Russell’s Institutional Summit conference is currently taking place in Dana Point, Ca. This is the second of a series of blogs highlighting snippets of the investment ideas being delivered at this event.
Not everybody loves the phrase smart beta, but the concept is getting a lot of attention. Here at Russell, we believe that, in a sense, it all started with the launch of the Russell 1000® and 2000® indexes thirty years ago.
Introducing the concept of smart beta was the task given to Erik Ristuben (Russell’s Chief Investment Strategist) earlier today. For a long time, factor exposures simply meant large/small and value/growth: a short list, although useful nonetheless. But not every investment strategy is explained by cap and style. There’s volatility, quality, momentum and many more. Indeed, today the list consists of hundreds or perhaps even thousands of potential exposures that can be measured and managed using a range of instruments from ETFs to futures and other derivatives. This is something of a quiet revolution in how portfolios are being managed.

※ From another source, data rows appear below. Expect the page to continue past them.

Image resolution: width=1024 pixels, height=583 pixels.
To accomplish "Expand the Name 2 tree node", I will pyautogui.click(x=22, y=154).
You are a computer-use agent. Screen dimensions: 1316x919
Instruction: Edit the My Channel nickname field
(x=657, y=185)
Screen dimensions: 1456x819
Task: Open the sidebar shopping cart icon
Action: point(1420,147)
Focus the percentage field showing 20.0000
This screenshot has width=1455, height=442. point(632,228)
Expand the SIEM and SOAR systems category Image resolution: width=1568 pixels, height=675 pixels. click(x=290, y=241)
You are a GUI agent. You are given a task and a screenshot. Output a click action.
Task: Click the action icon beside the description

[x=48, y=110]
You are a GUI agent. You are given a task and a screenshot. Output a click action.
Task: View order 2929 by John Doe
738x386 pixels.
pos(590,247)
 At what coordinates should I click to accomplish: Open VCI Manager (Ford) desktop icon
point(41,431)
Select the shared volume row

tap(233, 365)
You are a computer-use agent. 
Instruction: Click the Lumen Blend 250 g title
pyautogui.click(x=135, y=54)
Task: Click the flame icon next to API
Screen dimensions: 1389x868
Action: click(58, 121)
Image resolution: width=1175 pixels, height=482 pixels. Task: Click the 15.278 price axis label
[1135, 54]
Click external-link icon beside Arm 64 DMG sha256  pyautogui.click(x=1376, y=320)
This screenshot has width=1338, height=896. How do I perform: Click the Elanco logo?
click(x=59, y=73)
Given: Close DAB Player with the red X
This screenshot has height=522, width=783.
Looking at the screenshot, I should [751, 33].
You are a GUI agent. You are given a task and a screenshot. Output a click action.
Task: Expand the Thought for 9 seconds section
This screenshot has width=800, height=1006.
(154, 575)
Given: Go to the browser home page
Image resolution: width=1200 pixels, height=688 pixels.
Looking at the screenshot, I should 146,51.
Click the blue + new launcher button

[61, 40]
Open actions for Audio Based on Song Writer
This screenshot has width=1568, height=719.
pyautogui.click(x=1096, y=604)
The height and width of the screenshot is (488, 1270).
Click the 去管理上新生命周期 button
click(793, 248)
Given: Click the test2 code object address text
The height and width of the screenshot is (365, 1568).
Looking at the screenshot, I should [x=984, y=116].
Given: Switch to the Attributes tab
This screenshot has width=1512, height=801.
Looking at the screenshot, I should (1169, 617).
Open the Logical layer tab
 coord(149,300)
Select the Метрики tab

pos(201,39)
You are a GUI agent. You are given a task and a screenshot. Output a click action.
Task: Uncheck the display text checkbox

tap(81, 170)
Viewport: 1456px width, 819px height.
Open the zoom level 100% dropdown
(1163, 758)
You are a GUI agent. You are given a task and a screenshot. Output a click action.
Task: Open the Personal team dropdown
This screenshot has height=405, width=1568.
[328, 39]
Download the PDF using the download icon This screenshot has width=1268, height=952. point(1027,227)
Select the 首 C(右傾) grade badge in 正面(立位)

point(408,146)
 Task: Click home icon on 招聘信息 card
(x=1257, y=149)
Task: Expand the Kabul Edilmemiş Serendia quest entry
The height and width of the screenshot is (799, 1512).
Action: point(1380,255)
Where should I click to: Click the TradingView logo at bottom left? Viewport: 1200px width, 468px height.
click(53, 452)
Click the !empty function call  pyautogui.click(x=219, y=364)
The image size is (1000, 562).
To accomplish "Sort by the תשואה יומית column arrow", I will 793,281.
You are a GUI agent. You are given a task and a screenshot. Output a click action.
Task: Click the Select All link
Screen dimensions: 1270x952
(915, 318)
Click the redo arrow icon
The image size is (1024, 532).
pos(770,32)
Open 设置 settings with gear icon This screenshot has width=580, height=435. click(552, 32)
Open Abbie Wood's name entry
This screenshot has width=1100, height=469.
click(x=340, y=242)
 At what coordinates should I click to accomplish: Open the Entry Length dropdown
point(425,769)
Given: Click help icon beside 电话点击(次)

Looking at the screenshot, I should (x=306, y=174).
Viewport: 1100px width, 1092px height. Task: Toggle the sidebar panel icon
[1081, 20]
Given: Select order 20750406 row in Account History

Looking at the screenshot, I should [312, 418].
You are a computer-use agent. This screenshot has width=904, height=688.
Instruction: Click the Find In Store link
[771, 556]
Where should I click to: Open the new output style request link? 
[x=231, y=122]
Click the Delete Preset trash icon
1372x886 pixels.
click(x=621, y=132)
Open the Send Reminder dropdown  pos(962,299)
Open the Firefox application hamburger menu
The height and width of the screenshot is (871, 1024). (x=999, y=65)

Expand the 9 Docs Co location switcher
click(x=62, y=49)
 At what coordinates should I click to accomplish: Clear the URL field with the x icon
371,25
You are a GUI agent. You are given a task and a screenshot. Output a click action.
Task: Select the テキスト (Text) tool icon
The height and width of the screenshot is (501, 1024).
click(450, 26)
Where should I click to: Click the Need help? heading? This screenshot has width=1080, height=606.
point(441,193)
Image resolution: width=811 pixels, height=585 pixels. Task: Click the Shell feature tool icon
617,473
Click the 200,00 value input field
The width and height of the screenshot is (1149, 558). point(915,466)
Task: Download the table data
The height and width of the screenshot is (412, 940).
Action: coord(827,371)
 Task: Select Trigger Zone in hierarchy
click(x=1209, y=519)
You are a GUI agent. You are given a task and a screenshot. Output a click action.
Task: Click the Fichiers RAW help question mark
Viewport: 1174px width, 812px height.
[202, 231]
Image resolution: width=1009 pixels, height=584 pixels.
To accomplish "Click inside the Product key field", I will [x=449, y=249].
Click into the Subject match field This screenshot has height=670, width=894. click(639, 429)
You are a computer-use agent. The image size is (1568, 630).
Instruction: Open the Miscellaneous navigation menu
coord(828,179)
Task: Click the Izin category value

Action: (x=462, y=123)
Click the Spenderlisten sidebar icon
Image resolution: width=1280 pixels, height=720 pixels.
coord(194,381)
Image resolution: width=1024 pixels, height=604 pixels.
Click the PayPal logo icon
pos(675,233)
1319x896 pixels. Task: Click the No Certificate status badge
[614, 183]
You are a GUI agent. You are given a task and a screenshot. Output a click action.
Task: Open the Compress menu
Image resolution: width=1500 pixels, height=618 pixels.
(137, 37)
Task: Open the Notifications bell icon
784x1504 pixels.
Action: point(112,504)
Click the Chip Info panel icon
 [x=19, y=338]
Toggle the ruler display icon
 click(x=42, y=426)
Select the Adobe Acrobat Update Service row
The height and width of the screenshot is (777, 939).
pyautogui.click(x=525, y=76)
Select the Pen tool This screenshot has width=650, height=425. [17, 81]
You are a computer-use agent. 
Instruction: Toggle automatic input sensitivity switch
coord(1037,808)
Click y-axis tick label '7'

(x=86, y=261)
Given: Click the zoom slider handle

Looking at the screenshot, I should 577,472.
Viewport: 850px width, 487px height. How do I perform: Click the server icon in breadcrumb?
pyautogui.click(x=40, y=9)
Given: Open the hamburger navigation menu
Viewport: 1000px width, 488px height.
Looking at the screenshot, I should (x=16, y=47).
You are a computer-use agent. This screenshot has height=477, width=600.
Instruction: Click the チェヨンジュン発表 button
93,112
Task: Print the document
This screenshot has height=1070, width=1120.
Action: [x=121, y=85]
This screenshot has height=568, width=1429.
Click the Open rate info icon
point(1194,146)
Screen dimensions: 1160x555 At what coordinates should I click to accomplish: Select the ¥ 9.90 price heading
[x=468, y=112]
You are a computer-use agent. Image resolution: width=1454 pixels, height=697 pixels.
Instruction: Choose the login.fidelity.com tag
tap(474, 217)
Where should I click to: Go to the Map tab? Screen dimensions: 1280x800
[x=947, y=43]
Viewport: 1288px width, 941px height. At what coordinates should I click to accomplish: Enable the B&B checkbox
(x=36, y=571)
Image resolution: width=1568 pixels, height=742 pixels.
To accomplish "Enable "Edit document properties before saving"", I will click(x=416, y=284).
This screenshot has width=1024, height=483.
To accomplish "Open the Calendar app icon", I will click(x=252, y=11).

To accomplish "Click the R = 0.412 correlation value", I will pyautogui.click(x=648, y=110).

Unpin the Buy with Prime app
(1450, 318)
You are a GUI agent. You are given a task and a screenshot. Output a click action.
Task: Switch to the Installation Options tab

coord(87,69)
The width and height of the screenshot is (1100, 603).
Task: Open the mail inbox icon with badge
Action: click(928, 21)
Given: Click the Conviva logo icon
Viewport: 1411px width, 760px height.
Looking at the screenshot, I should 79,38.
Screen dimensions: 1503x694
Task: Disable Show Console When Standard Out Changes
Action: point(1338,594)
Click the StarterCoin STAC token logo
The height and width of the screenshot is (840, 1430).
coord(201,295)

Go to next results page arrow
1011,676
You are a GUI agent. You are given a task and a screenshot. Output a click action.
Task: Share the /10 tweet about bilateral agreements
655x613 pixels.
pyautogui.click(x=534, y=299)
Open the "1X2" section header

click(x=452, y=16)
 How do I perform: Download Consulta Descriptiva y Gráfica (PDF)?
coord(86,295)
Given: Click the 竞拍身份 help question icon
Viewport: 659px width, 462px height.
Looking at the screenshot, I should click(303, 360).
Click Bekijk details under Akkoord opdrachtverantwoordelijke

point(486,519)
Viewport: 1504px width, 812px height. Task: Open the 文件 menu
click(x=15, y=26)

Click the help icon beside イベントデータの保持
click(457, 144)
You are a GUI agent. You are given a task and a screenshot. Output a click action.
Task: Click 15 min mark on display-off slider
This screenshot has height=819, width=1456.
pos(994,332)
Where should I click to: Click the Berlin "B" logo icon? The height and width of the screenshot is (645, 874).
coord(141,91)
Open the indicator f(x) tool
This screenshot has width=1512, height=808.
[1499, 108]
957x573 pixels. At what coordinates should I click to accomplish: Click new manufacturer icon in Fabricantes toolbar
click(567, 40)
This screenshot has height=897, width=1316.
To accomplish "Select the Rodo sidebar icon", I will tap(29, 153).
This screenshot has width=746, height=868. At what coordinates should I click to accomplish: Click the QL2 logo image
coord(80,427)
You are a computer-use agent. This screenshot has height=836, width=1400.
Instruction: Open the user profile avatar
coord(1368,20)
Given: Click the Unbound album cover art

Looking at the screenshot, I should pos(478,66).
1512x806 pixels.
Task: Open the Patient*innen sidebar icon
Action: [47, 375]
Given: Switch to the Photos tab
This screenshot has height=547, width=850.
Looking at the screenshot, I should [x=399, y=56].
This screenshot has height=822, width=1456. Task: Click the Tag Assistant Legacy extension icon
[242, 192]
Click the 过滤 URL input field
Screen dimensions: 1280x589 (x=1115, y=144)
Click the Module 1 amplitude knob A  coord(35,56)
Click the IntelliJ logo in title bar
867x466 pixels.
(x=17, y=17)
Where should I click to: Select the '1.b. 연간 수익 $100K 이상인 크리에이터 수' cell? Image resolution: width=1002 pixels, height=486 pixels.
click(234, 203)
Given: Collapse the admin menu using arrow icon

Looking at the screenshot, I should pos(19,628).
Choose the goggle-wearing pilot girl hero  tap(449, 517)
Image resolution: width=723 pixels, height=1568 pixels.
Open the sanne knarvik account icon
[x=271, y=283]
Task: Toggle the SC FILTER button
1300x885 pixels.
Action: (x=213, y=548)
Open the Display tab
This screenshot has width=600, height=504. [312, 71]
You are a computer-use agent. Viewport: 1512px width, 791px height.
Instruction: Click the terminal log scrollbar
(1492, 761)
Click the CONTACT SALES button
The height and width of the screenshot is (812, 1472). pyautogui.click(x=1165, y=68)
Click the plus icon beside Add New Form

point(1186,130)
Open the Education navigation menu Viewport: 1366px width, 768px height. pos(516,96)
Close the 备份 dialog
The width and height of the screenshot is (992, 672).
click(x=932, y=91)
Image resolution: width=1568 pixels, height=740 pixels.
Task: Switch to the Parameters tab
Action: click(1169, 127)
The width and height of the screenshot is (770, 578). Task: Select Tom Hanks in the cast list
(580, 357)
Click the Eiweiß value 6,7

Erik talked of “surgical precision”. In other words, these new tools allow investors to target specific factor exposures in a more precise fashion than they were ever able to in the past. And there are lots of reasons they might want to do that: because some factors can provide higher returns over a full market cycle; because factor return patterns are cyclical, creating the opportunity for dynamic positioning; because factors can oftentimes represent unintended residual risk positions that we’d prefer to eliminate in our portfolios.
Whatever the reason for wanting to manage these factor exposures, the ability to do so is a powerful thing. Like most toolkits, success depends on the skill of the user: smart beta is not a short cut to easy success in investment, but it is part of a better toolkit.